EXERCISE DIRECTIONS:
Write out exactly the lines from the one containing "Task: Click the CodeTest class icon" through the last line of the records below, including both.

INPUT MATERIAL:
——————
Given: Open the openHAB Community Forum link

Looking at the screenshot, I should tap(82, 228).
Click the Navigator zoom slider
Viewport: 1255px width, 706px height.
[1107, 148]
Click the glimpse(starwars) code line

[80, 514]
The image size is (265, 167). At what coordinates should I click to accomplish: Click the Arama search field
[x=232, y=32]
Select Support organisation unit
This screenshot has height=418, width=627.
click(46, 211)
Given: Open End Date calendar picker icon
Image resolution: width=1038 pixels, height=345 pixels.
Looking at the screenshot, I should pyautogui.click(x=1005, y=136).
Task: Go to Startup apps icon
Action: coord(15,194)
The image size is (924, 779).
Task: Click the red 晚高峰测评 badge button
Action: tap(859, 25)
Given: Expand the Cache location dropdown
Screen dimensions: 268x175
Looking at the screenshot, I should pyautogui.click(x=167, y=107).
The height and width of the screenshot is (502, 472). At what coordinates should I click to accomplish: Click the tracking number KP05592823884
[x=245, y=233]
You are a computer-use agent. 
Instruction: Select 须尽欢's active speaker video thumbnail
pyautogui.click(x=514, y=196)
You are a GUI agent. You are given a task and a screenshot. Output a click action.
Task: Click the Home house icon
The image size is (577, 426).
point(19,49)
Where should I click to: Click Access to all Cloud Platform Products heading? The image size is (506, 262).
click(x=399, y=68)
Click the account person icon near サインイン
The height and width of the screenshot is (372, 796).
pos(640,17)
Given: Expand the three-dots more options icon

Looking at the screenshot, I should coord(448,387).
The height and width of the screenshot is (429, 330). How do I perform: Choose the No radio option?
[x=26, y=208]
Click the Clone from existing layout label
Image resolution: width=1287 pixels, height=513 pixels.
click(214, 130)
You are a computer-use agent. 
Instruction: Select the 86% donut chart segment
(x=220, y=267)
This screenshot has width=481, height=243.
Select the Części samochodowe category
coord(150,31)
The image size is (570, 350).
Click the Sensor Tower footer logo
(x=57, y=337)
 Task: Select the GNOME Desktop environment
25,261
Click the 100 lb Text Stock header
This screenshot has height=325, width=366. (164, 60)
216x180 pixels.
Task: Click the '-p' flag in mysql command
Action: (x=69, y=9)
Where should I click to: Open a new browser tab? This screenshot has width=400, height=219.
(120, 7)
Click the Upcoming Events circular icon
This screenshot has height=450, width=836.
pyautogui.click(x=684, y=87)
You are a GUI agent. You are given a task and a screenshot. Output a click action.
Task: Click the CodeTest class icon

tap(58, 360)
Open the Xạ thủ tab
——————
SOLVED PROBLEM:
Task: Click the CodeTest class icon

tap(58, 360)
Open the Xạ thủ tab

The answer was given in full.